RECORDS SUPPLIED:
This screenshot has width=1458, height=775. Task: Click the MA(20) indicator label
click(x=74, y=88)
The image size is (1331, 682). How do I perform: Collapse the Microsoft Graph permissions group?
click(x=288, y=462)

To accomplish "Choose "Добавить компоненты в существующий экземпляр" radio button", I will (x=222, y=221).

--

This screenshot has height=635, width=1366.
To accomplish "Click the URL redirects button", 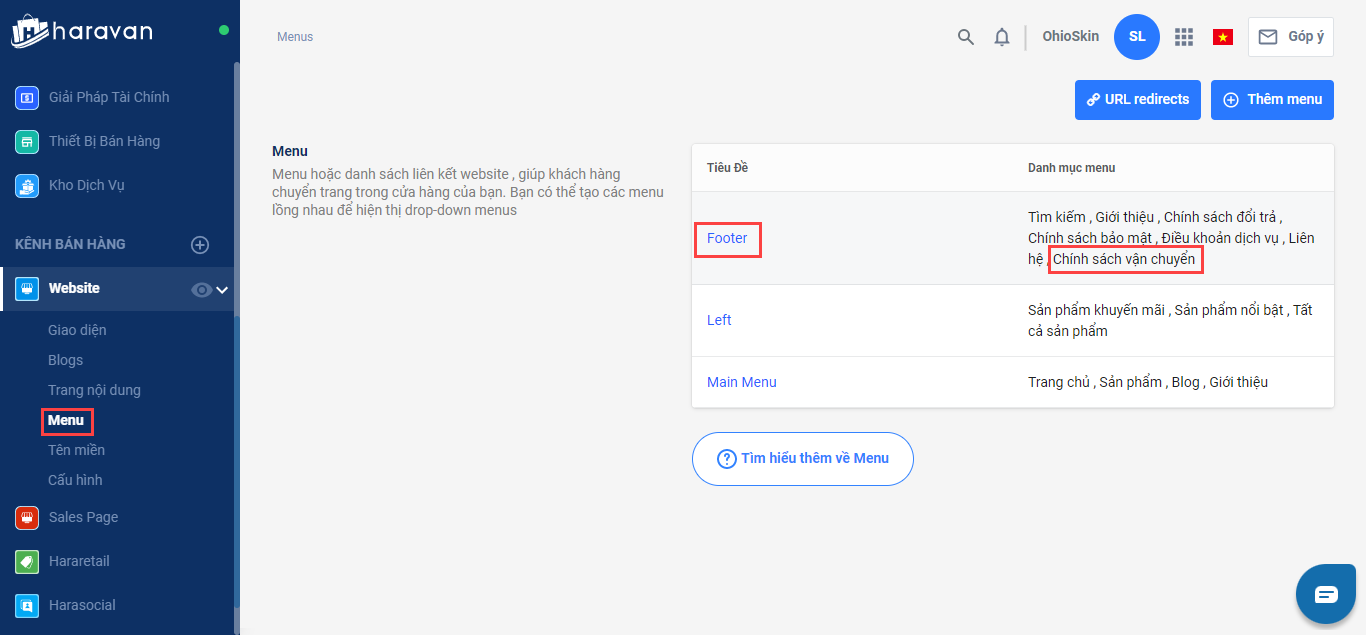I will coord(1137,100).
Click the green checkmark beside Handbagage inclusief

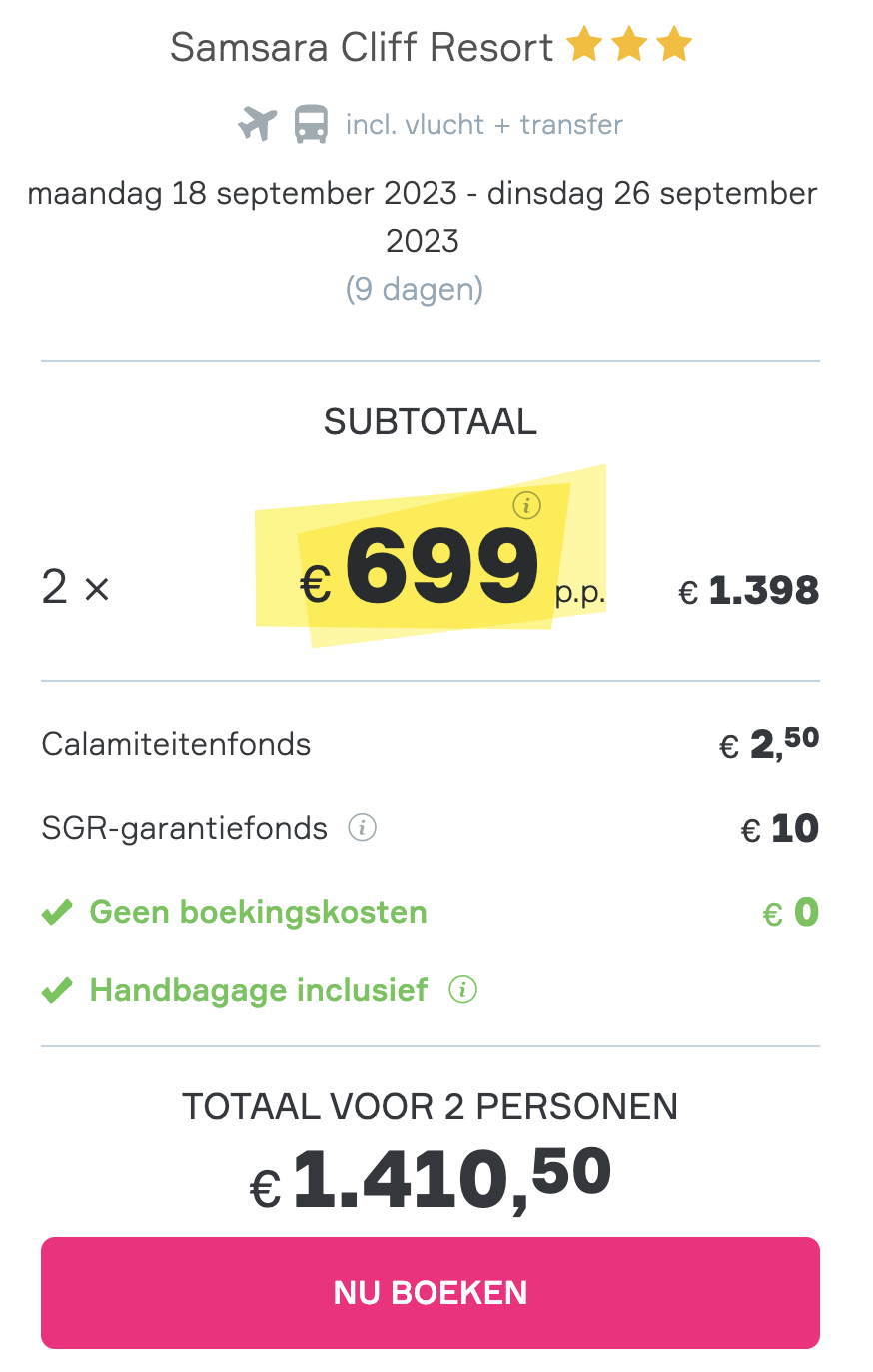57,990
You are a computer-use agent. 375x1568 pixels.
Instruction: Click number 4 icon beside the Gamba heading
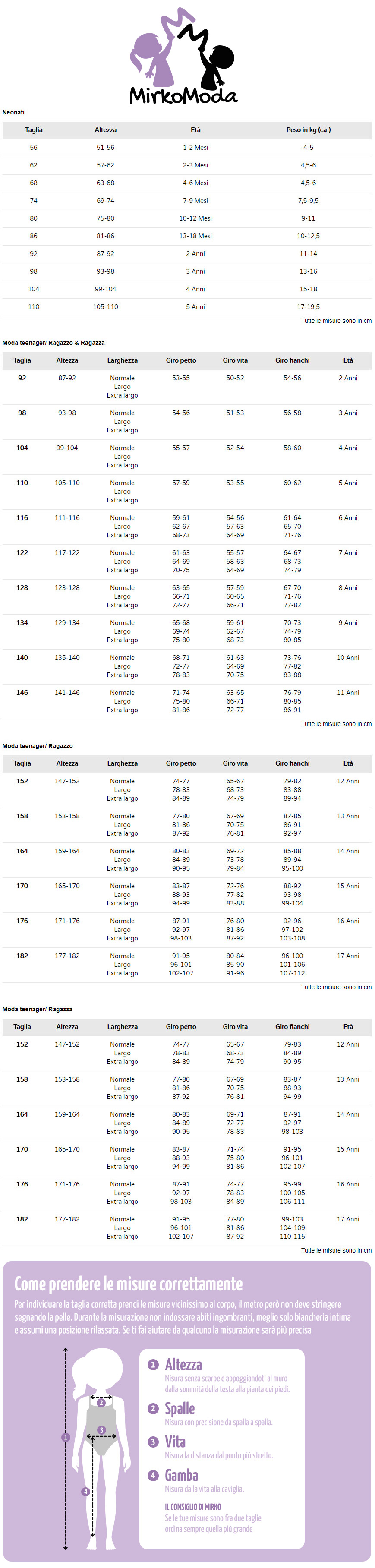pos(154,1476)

REQUEST:
Please echo the rows from the line containing "Click the green" down to the line containing "pos(154,1476)", including both of those lines, and leave the pictures out.

PROBLEM SOLUTION:
Click the green checkmark beside Handbagage inclusief

57,990
You are a computer-use agent. 375x1568 pixels.
Instruction: Click number 4 icon beside the Gamba heading
pos(154,1476)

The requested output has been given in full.